Provided information Block Start
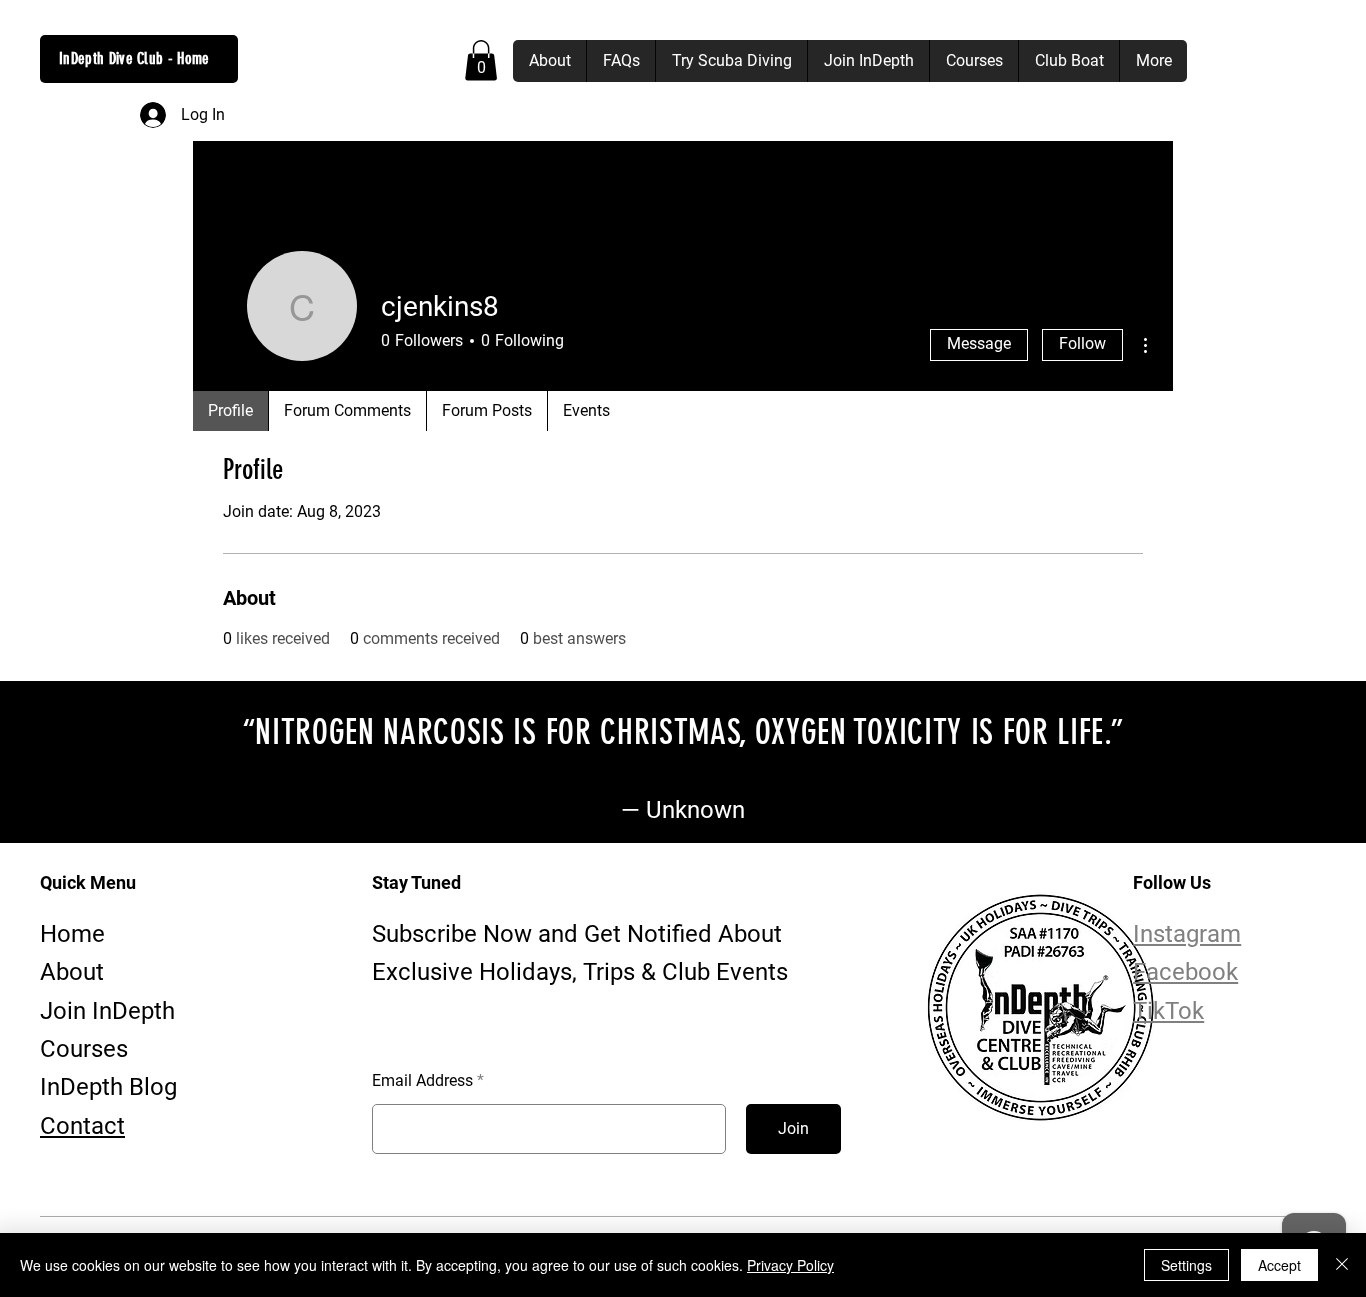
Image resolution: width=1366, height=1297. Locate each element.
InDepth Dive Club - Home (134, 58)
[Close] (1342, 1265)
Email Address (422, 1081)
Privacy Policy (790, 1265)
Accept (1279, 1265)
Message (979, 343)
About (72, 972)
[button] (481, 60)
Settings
Provided information Block End
▸ **The problem**:
Give back an exact reproduction of the entries, with all pictures excluded.

▸ **Result of this exercise**:
Image resolution: width=1366, height=1297. Locate each element.
InDepth Dive Club - Home (134, 58)
[Close] (1342, 1265)
Email Address (422, 1081)
Privacy Policy (790, 1265)
Accept (1279, 1265)
Message (979, 343)
About (72, 972)
[button] (481, 60)
Settings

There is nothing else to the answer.